Dc.js is consists in a thin layer of functions added on top of D3 to develop re-usable charts rapidly. This free (non-commercial) charting library was built with crossfilter and D3. Version 1.0 was released 7 months ago so this library is still young. The main author is Nick Qi Zhu. The API consists in a detailed walk-trough the various options available for each graph type (dc.pieChart, dc.barChart, dc.rowChart, dc.lineChart, dc.bubbleChart, dc.geoChloroplethChart, dc.dataTable). Unlike Polychart or Datawrapper, Dc.js requires a basic knowledge of D3.
Here again, the API could perhaps be improved by presenting each option as a standalone feature, independent of any particular graph rather than bound to a specific chart. More examples would also increase the value of this library, as well as a better aesthetics … although this is a matter of taste of course.
Rickshaw.js is another free and open source D3 meta-library for creating interactive “time series” graphs, says the headline on the website. Actually, it is not specific to time series; any series of data would do. This toolkit will allow you to render area chart, line plots, bar charts, or scatterplots, with a control on some other features like axes and tick marks, interactive legend, annotations, or range sliders. It was developed at Shutterstock, mainly by David Chester, with a first version created in October 2011.
The API is clear and links to standalone examples, which is nice. However the grammar of Richshaw is quite different from the one of D3, which may be a bit disturbing and require some time to learn.
The other weakness for this library comes again from the limited number of examples; only 15 case studies are proposed.
The strategy of the rickshaw team regarding further developments of this library is also not clear (to the end-users at least) at the moment.
Datawrapper was created by Mirko Lorenz, Nicolas Kayser-Bril and Gregor Aisch. The project started at the same time as NVD3 in Feb-2011, and was released in Jan-2012. Version 1.0 was launched in Nov-2012 and rapidly spread throughout the community of data journalists.
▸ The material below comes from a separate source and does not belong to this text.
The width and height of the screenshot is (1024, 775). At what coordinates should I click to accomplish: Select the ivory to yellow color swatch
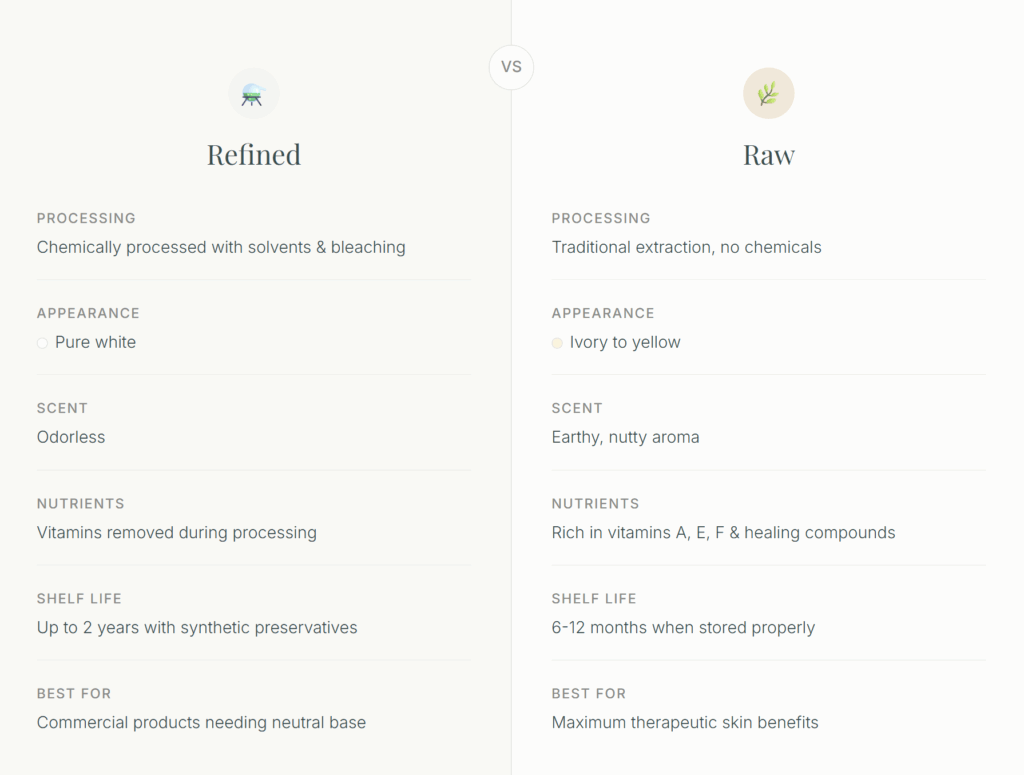point(557,343)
The tool is open source, design to create simple, embeddable charts in a couple of minutes in a webpage.
One caveat is that you have to upload your data on the Datawrapper website before proceeding with the preparation of the graphic via a GUI. Three types of graphical object can be displayed: lines, bars (or columns), pie (or donut). The design and ergonomy of this library are elegant and successful, with nice tooltips on mouse over, like in NVD3.
What is great about Datawrapper is the large amount of examples. It looks like journalists are big fans of bar charts and pie charts … not so much of scatterplots though!
These libraries are useful complements of D3 for several reasons. We can use them to
- save time in sketching some ideas of interactive graphics
- buy some time! e.g. sketching on nvd3, refining in D3
- become familiar with (core) D3
As recently illustrated by Mike Bostock, examples are crucial to explain/educate new users to a new technology. More examples of charts prepared with nvd3, rickshaw and dc would probably be welcome!
It seems difficult to develop a library without a solid supporting team and management endorsement. Novus (nvd3), Shutterstock (rickshaw), Trifacta (vega), are concrete examples are such engagement.
Finally, I would like to thank and congratulate the authors of these libraries for their commitment and efforts, in particular those who are not directly funded for this work.
I hope this post will encourage people in trying some of these libraries.